## Exercise description
Reproduce the items below verbatim, beginning with the line that contains "Task: Point to the diameter label d" and continuing through the line that contains "pyautogui.click(x=120, y=54)", with both of those lines included.

Entries on where items appear
++++++++++++++++++++

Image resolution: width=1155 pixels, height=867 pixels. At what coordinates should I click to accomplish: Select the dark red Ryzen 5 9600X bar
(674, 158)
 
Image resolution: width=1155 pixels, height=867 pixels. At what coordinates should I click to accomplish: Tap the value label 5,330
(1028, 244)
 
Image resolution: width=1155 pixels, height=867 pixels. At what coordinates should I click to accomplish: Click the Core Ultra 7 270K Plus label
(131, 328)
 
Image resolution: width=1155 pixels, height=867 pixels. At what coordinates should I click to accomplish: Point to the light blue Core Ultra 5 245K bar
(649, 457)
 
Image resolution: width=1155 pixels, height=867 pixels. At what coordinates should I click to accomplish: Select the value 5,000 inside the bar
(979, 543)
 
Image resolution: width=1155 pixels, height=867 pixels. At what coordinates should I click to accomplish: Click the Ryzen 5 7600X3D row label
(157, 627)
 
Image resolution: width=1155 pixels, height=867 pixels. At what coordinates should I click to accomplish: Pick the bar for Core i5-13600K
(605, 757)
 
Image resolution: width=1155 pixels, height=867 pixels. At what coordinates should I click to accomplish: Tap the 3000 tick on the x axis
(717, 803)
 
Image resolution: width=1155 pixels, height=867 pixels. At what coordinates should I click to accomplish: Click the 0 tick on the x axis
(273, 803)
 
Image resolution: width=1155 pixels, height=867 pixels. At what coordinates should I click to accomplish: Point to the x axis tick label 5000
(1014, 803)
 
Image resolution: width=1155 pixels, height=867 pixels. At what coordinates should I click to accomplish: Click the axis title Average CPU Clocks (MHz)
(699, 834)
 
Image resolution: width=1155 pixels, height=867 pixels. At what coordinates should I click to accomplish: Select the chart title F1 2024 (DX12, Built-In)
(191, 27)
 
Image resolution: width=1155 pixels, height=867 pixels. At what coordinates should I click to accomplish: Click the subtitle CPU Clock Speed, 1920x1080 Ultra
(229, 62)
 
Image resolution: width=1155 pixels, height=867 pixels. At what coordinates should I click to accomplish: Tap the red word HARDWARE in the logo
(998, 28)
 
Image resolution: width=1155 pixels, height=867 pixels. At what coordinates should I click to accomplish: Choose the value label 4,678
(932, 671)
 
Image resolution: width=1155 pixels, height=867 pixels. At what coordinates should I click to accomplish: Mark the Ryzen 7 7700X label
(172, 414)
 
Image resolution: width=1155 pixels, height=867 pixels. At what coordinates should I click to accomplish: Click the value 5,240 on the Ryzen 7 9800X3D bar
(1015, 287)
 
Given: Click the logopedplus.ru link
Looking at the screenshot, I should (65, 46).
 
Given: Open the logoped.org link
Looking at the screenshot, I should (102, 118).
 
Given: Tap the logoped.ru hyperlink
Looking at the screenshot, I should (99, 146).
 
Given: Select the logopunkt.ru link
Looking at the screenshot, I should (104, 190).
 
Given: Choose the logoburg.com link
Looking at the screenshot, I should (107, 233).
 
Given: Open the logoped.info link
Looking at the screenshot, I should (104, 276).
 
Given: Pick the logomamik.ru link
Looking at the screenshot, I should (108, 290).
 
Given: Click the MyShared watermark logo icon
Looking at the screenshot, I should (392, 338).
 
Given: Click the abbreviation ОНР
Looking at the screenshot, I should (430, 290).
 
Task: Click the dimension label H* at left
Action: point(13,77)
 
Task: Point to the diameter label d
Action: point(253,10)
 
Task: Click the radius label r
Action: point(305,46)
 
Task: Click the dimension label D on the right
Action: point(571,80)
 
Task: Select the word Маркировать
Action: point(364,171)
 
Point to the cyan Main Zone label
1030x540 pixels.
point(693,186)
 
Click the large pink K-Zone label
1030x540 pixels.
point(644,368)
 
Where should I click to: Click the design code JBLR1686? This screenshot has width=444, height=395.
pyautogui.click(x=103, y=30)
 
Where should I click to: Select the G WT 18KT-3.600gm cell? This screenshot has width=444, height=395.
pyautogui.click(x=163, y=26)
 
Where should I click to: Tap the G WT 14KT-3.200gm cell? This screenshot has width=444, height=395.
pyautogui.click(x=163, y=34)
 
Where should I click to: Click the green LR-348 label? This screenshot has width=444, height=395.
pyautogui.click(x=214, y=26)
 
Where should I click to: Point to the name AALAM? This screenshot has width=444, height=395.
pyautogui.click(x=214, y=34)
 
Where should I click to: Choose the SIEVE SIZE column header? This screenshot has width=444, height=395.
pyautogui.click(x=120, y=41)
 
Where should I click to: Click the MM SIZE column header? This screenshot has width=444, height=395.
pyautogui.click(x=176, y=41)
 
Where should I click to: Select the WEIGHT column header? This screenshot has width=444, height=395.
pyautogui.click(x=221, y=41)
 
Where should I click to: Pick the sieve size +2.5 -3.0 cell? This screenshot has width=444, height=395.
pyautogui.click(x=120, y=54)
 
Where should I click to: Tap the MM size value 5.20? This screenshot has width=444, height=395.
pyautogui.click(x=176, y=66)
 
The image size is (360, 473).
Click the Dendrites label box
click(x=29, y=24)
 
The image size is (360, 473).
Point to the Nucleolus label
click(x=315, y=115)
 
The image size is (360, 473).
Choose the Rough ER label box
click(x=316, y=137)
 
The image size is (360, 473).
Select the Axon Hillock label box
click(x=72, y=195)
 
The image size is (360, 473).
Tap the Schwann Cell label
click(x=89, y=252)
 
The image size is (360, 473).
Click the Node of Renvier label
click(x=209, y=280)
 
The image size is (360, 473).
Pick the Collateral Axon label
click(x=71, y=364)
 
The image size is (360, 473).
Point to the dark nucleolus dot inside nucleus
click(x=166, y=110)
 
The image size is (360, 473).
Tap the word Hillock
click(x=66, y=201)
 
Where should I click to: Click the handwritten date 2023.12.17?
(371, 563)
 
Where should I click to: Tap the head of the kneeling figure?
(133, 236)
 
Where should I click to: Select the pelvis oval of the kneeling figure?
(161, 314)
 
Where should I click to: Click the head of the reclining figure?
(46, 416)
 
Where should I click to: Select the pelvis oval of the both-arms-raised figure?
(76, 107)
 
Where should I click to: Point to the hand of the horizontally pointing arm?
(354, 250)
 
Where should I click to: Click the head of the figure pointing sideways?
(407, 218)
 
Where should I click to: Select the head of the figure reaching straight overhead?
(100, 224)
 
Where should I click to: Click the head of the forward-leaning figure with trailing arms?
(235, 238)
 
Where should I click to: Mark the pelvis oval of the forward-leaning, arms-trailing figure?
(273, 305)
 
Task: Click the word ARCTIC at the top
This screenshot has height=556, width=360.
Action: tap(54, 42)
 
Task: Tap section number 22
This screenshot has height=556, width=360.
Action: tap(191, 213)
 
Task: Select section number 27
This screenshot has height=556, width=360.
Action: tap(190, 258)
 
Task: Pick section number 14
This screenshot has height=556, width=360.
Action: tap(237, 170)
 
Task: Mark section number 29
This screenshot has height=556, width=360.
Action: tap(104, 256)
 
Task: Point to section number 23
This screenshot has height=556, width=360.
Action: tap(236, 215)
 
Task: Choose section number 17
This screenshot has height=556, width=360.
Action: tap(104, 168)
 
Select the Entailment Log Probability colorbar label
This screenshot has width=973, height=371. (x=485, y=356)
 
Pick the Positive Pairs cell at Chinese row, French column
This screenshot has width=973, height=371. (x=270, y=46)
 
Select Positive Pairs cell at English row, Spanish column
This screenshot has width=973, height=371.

++++++++++++++++++++

## Task response
Task: Point to the diameter label d
Action: point(253,10)
 
Task: Click the radius label r
Action: point(305,46)
 
Task: Click the dimension label D on the right
Action: point(571,80)
 
Task: Select the word Маркировать
Action: point(364,171)
 
Point to the cyan Main Zone label
1030x540 pixels.
point(693,186)
 
Click the large pink K-Zone label
1030x540 pixels.
point(644,368)
 
Where should I click to: Click the design code JBLR1686? This screenshot has width=444, height=395.
pyautogui.click(x=103, y=30)
 
Where should I click to: Select the G WT 18KT-3.600gm cell? This screenshot has width=444, height=395.
pyautogui.click(x=163, y=26)
 
Where should I click to: Tap the G WT 14KT-3.200gm cell? This screenshot has width=444, height=395.
pyautogui.click(x=163, y=34)
 
Where should I click to: Click the green LR-348 label? This screenshot has width=444, height=395.
pyautogui.click(x=214, y=26)
 
Where should I click to: Point to the name AALAM? This screenshot has width=444, height=395.
pyautogui.click(x=214, y=34)
 
Where should I click to: Choose the SIEVE SIZE column header? This screenshot has width=444, height=395.
pyautogui.click(x=120, y=41)
 
Where should I click to: Click the MM SIZE column header? This screenshot has width=444, height=395.
pyautogui.click(x=176, y=41)
 
Where should I click to: Select the WEIGHT column header? This screenshot has width=444, height=395.
pyautogui.click(x=221, y=41)
 
Where should I click to: Pick the sieve size +2.5 -3.0 cell? This screenshot has width=444, height=395.
pyautogui.click(x=120, y=54)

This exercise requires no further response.